Trecho da página:
---*---
Para além da mera condenação do dogma religioso, os marxistas há muito tempo analisam a religião como um fenômeno social que pode assumir muitas formas diferentes. Karl Marx destacou o caráter duplo da religião como uma ilusão e um conforto para os oprimidos, e muitos movimentos socialistas utilizaram a iconografia religiosa (e, para a esquerda cristã, o exemplo de Jesus) em sua causa.

Vários movimentos em sociedades de maioria muçulmana oferecem indícios de uma esquerda islâmica análoga à teologia da libertação encontrada em países católicos. No entanto, essas iniciativas ficam muito atrás do sucesso dos movimentos fundamentalistas que promovem uma compreensão retrógrada e literal do Islã. Em um período de crises globais, esses últimos têm sido mais capazes de se apresentar como um sistema de valores alternativo.

No entanto, esse revanchismo religioso não está simplesmente arraigado à terra, como se expressasse os traços culturais “essenciais” das sociedades de maioria muçulmana. De fato, se o fundamentalismo islâmico promete um retorno a um passado idealizado, seu sucesso atual é algo novo. Como Gilbert Achcar explica nesta entrevista, seu avanço não se deve apenas às palavras do Alcorão, mas também às derrotas da esquerda laica no mundo árabe e muçulmano.


JND

Você publicou vários artigos sobre Marx, tradições marxistas e religiões. Que elementos da tradição nascida do marxismo clássico você acha que ainda são relevantes para a compreensão das questões religiosas no mundo de hoje? Ou faltam muitos?

GA

Primeiro, devemos concordar com o significado de marxismo clássico. Para mim, trata-se do marxismo dos fundadores – Marx, mas também Engels – a partir do momento em que sua teoria comum começou a tomar forma, um processo no qual A Ideologia Alemã marca um ponto de inflexão fundamental. Particularmente relevante para o estudo da religião é sua abordagem materialista da análise de fatos e circunstâncias históricas e sua atitude política em relação à religião. Acredito que esse primeiro elemento ainda é fundamentalmente importante, mas sob duas condições.
---*---
Problema breve a: Segundo o trecho da página, a que se deve o avanço do fundamentalismo islâmico? Responda em uma ou duas frases.

Linhas exibidas:
---*---
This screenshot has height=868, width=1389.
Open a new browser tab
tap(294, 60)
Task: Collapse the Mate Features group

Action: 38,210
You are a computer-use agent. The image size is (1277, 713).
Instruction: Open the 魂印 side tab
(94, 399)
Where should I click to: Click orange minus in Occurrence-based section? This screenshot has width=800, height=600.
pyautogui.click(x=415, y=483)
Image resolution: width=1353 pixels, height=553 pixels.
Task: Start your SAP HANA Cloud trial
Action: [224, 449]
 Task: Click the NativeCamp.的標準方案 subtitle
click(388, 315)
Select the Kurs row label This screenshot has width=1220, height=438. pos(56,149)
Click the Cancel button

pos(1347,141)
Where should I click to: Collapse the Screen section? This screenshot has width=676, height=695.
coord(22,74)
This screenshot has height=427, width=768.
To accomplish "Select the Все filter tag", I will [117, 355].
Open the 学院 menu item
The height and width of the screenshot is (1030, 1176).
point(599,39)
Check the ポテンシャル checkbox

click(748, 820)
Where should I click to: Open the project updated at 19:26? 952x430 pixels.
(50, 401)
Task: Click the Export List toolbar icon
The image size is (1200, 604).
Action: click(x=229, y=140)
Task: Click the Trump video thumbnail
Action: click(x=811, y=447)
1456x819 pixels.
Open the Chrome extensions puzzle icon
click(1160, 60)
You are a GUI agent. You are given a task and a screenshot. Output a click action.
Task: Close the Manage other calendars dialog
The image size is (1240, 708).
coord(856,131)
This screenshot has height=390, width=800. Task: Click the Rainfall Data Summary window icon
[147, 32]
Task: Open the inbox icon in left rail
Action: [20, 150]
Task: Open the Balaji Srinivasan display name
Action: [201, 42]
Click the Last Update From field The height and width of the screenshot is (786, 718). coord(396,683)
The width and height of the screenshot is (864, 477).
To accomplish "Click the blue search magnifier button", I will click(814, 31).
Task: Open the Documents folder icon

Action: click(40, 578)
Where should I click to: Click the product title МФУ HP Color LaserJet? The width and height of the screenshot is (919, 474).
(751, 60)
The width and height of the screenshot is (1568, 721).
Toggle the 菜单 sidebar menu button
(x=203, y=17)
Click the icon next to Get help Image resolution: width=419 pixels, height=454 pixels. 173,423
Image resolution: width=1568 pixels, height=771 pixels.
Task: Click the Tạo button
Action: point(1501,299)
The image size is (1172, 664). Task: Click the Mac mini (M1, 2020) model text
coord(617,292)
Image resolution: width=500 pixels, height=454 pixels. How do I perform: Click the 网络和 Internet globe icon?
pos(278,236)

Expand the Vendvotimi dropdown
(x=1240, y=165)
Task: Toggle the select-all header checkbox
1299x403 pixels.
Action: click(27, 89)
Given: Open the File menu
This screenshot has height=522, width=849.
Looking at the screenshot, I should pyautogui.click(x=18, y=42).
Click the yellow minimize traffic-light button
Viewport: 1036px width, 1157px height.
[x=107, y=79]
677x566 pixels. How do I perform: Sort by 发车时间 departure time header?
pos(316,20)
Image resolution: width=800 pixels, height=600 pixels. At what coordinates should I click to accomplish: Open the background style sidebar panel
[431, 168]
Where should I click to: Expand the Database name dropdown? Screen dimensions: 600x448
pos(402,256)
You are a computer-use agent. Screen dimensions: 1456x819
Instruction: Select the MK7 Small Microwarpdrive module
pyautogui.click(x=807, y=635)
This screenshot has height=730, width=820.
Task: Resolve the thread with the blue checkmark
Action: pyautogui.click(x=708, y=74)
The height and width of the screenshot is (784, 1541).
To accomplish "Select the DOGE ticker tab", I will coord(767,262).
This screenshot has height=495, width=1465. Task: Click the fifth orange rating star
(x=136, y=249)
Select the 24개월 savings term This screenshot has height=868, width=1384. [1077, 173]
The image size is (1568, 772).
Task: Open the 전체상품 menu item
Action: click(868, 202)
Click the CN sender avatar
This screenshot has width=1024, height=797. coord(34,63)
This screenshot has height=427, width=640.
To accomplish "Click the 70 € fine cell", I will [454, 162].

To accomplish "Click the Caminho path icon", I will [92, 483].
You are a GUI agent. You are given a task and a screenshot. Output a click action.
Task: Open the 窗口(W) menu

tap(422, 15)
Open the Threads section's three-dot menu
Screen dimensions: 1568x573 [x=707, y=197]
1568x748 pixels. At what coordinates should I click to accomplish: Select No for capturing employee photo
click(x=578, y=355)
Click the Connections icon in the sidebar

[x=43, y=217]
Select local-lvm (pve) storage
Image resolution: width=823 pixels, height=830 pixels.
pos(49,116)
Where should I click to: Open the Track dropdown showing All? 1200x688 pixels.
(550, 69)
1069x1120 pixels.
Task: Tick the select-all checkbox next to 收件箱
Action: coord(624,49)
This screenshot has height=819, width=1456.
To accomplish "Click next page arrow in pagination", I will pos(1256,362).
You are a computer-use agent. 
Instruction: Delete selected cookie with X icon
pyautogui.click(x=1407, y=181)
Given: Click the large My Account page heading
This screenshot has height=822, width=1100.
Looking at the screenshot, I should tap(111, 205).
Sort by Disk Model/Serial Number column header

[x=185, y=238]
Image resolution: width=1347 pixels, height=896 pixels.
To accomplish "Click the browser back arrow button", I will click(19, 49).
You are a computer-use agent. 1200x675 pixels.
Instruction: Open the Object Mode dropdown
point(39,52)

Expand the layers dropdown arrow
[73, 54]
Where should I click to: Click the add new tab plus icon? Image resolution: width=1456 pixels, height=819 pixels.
---*---
Problema breve b: Reúna todas as linhas exibidas acima que contêm a palavra "Toggle", considerando a diferença entre maiúsculas e minúsculas.

Resposta a: Segundo Gilbert Achcar, o avanço do fundamentalismo islâmico não se deve apenas às palavras do Alcorão. Deve-se também às derrotas da esquerda laica no mundo árabe e muçulmano.

Resposta b:
Toggle the 菜单 sidebar menu button
Task: Toggle the select-all header checkbox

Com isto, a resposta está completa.